--- What you should do ---
Locate each line of the material that contains "Given", then return it.

————————

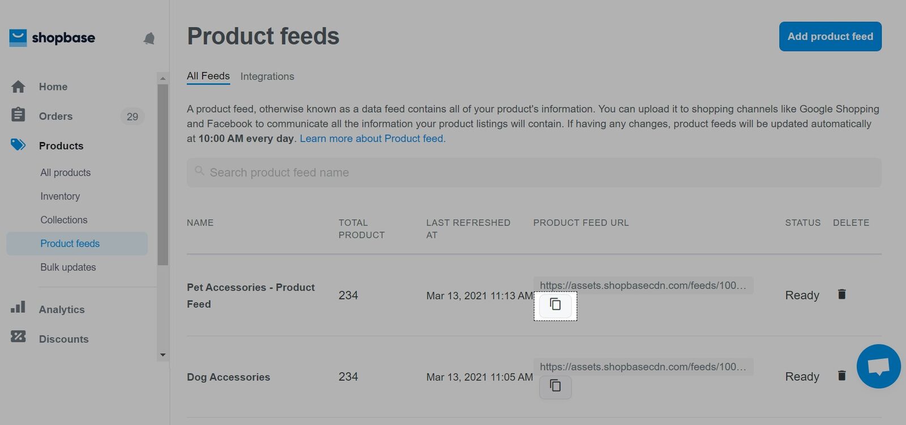
Task: Click the shopbase logo
Action: (x=52, y=38)
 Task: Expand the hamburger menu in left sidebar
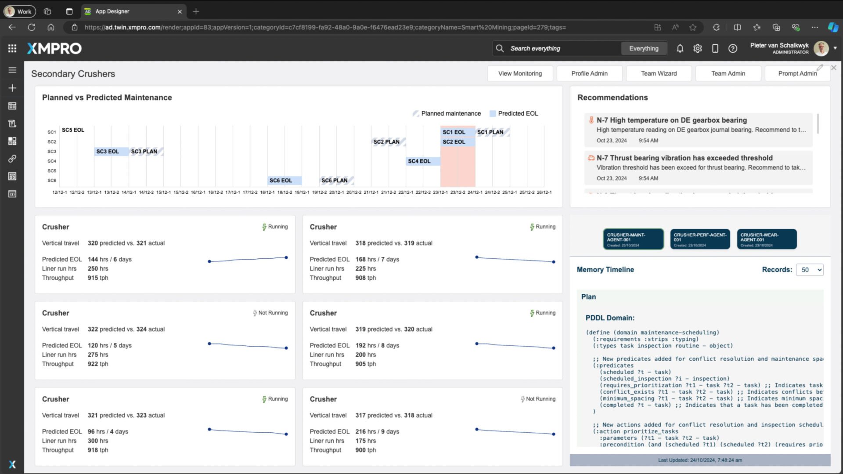[12, 70]
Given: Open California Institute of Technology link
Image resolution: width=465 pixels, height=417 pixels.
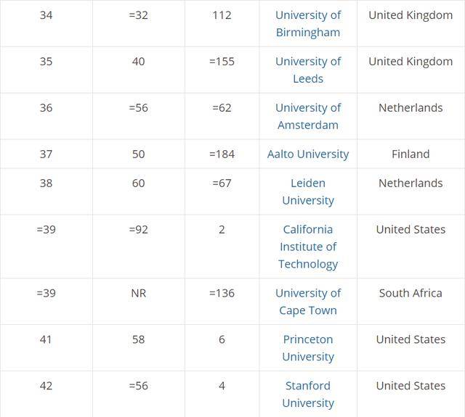Looking at the screenshot, I should [x=308, y=247].
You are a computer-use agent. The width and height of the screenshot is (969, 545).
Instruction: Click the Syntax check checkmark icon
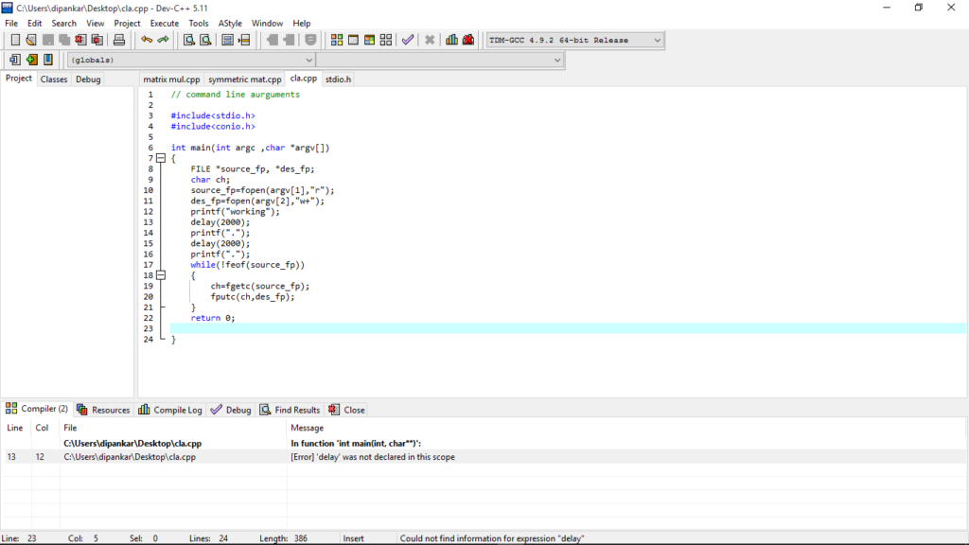pos(408,40)
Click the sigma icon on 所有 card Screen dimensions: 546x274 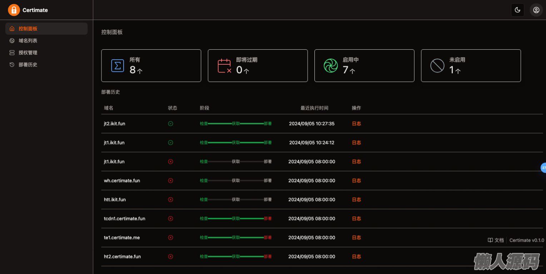118,66
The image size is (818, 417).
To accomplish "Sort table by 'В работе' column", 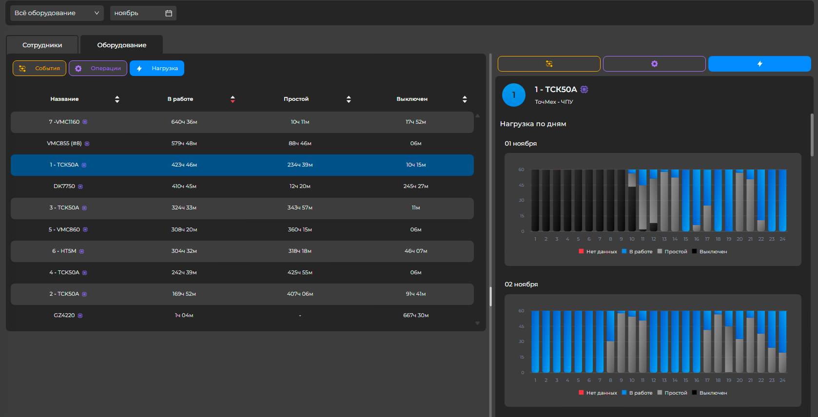I will [233, 99].
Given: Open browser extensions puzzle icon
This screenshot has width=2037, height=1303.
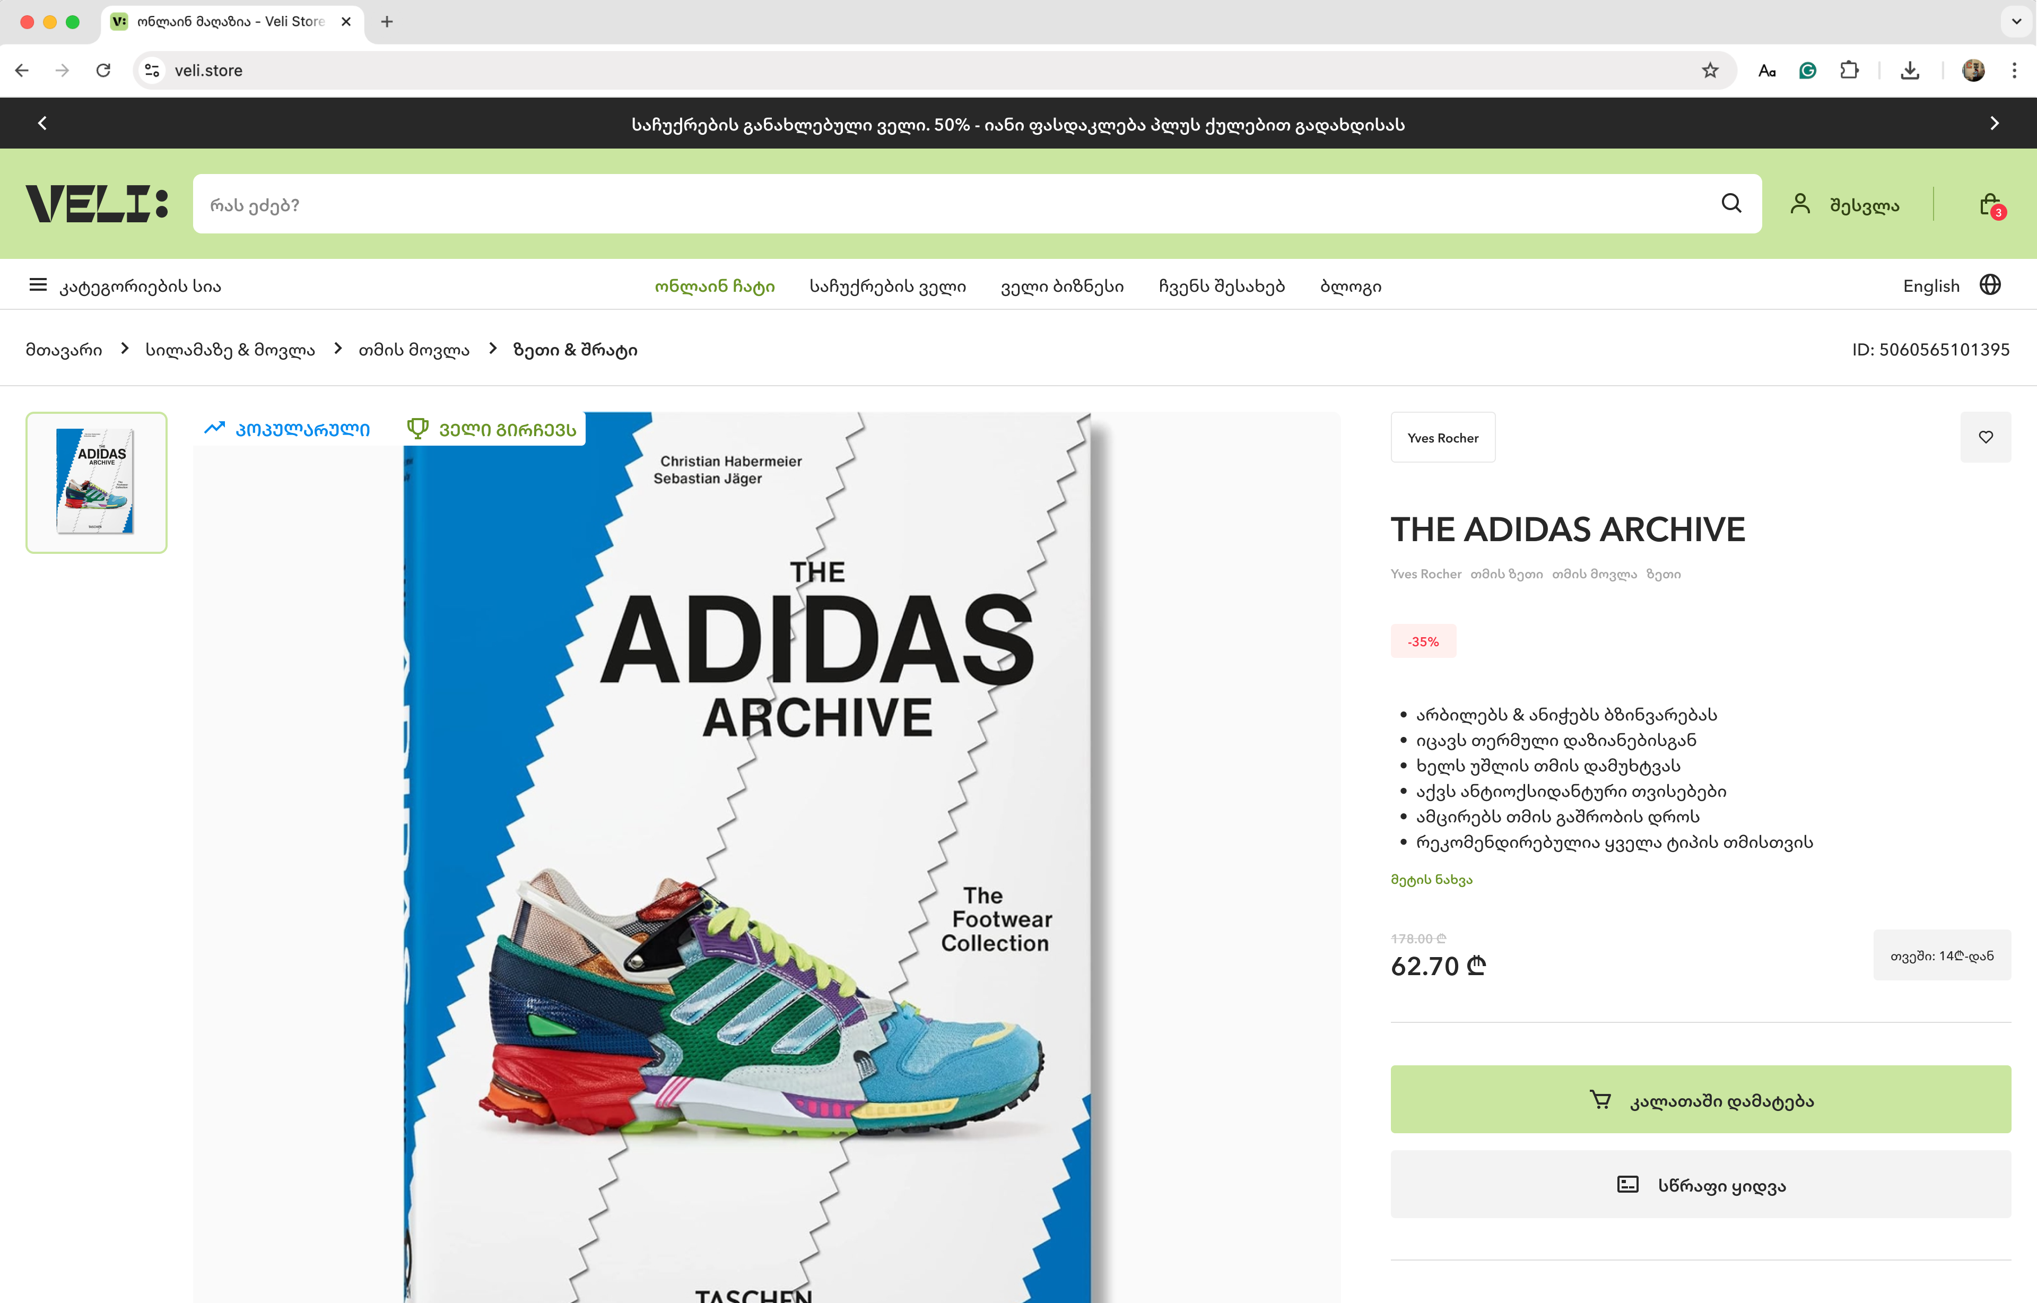Looking at the screenshot, I should [x=1849, y=70].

————————

--- Expected output ---
Given: Open California Institute of Technology link
Given: Open browser extensions puzzle icon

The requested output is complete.